Text excerpt -
····················
Because that was the year Mises was born. It’s a palindrome, 1881. Read
it backwards, read it upside down, it’s all the same, 1881.

Then of course, there’s Joseph Schumpeter, 1883, born in 1883, which


was also the year that another famous economist died. I taught for many
years at Rollins College in Winter Park, Florida. There was a Marxist
economist there. I walked in the room, his office, and there were posters
of Che Guevara and Karl Marx, not one of Stalin. You get the point that
he was a true Marxist. I presented him a 1883 silver dollar. I hand it to
him. I said, “This coin, I’m going to give you this coin on one condition.
That you identify the economist who died in the year of this coin.” He
looks at it and says, “1883,” and he says, “That’s easy. Karl Marx.” I said,
“That’s right. Don’t ever forget it. He’s dead.” But he had a great answer.
He said, “Yes, he’s dead, but I’m alive, and I’m teaching your students.”
That’s so true today.

But my heroes are, particularly the one in the middle, Friedrich Hayek.
What are the contributions of the Austrian economic economy? Number
one, supply side productive savings, capital investment, technology lead
to economic growth, and bull markets. Notice, it does not say consumer
spending. Consumer spending does not drive the economy. It is the
effect, not the cause of prosperity. Very important.

Number two, the dynamics of creative disruption. I prefer that over


Schumpeter’s term creative destruction, which I think is too negative. It’s
creative disruption that we see in the economy that brings about
progress. I’m reading right now Alan Greenspan’s new book, Capitalism
in America, wonderful book, by the way. I highly recommend it.

Number three, Austrian theory of the business cycle. This is extremely


valuable for investors. The boom must turn into a bust at some point, but
you can profit on the boom side and on the bust side, depending on your
approach to investing. The boom sews the seeds of a bust. There’s
always some artificial elements in the economic boom that we’re seeing,
especially with the manipulation of interest rates.

Number five, bulls should always be prepared to take profits and get
ready for the crash or the bear market. They don’t happen very often.
····················
Stored data -
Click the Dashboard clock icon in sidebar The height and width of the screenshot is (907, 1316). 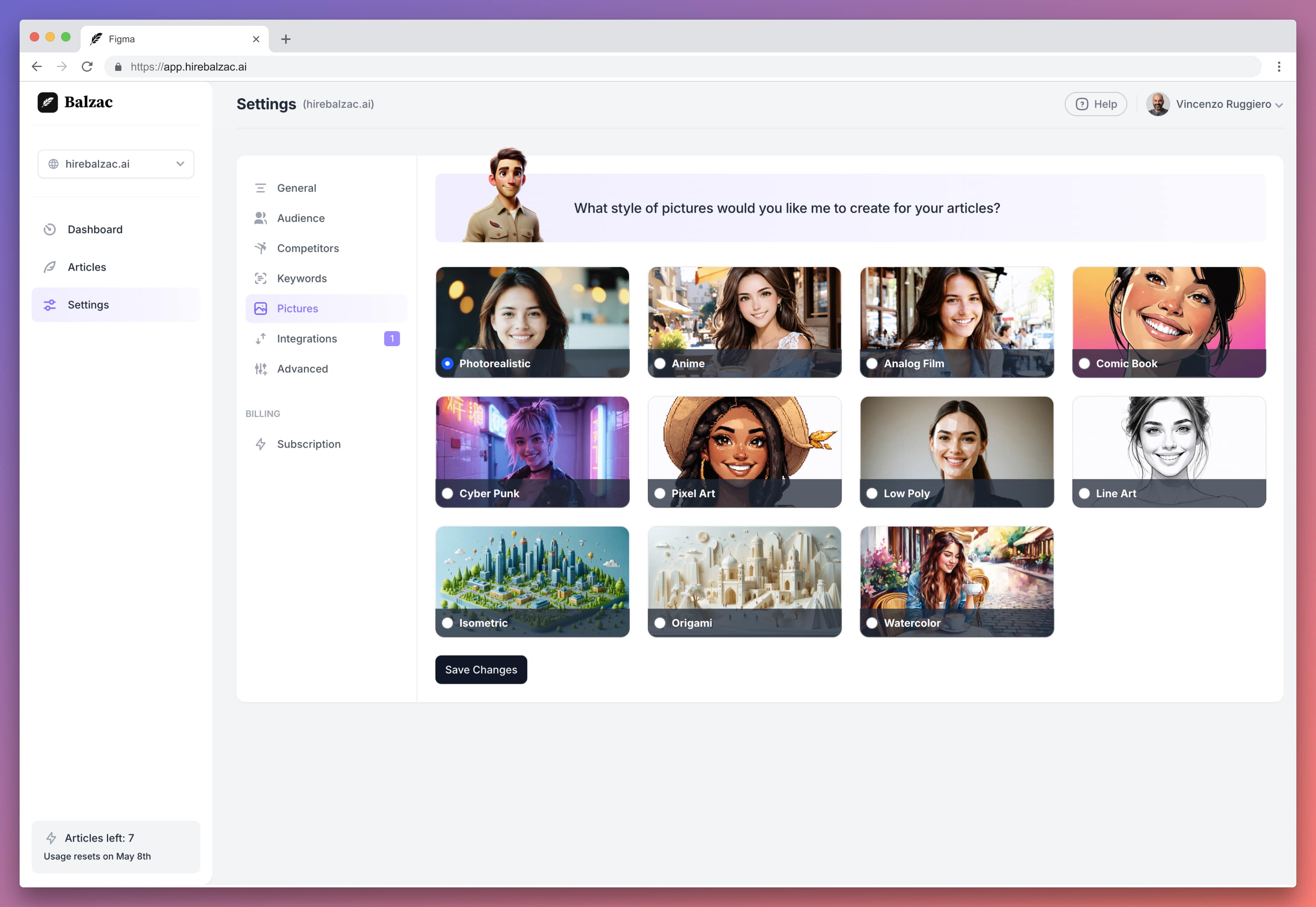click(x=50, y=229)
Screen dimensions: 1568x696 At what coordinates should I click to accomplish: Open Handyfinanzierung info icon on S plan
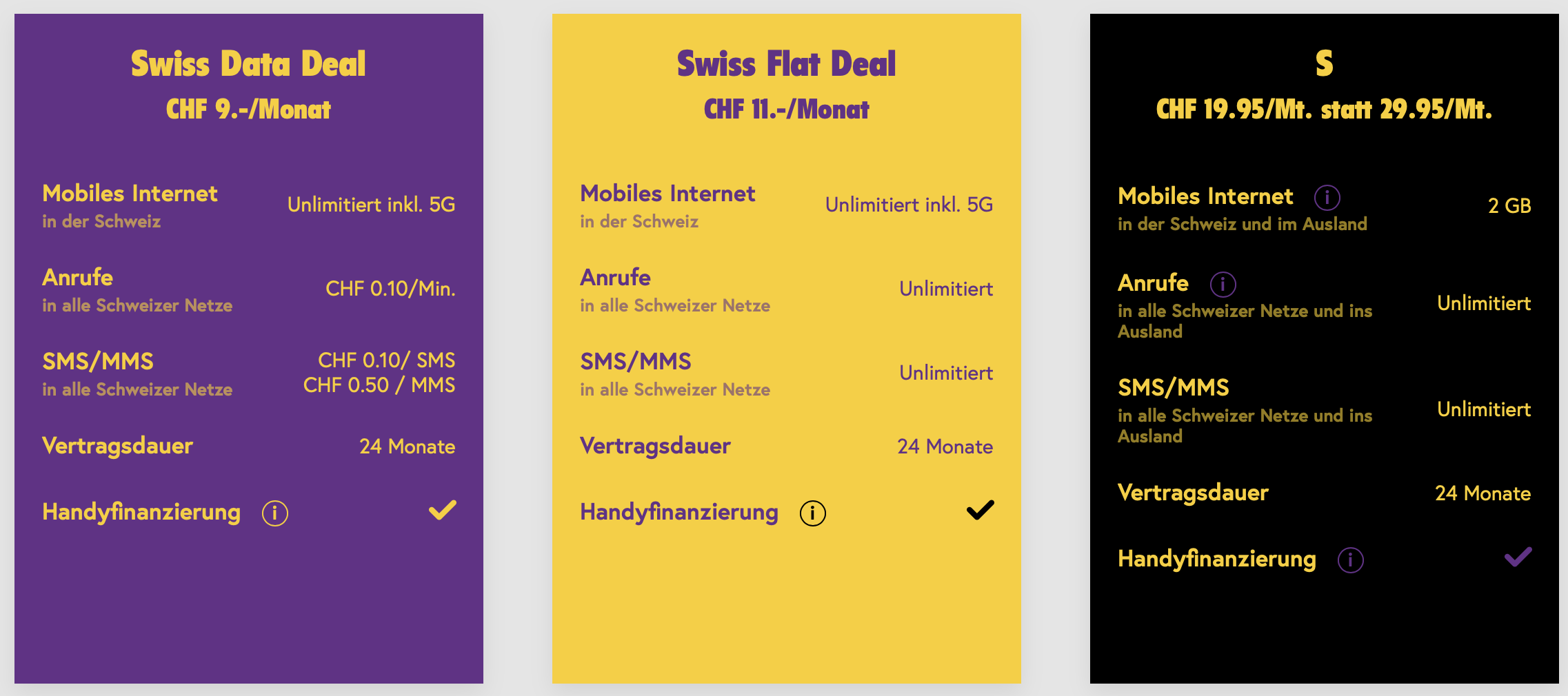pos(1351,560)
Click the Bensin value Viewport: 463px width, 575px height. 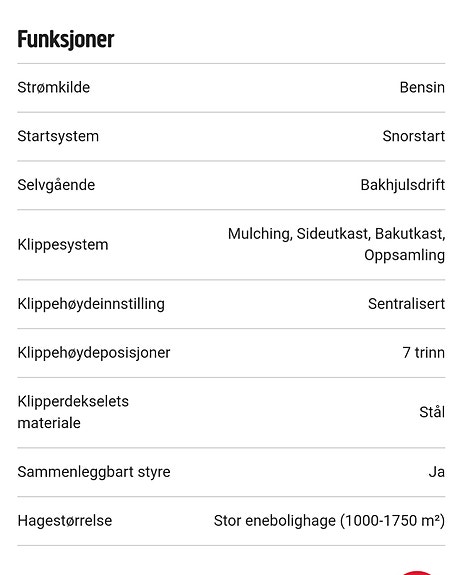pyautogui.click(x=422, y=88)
····················
Objectives -
A: Rewrite the paragraph of the Austrian economics talk that begins "Number three, Austrian theory of the business cycle" as a short bulleted list that keeps its main points.
B: In one to three sentences, explain why the speaker in the Austrian economics talk prefers "creative disruption" to Schumpeter's phrase.
C: Answer each question about the Austrian economics talk, one per line with matching labels:
(i) At which college did the speaker teach for many years, and where is it?
(ii) In what year was Joseph Schumpeter born?
(iii) Which book is the speaker reading, and who wrote it?

Solutions below -
A:
- The Austrian theory of the business cycle is very valuable for investors.
- A boom must turn into a bust at some point, and the boom plants the seeds of that bust.
- Depending on how they invest, investors can profit on both the boom side and the bust side.
- Economic booms always contain some artificial elements, especially from the manipulation of interest rates.

B: The speaker thinks Schumpeter's term "creative destruction" is too negative. He uses "creative disruption" for the process in the economy that brings about progress.

C:
(i) Rollins College in Winter Park, Florida
(ii) 1883
(iii) Capitalism in America, by Alan Greenspan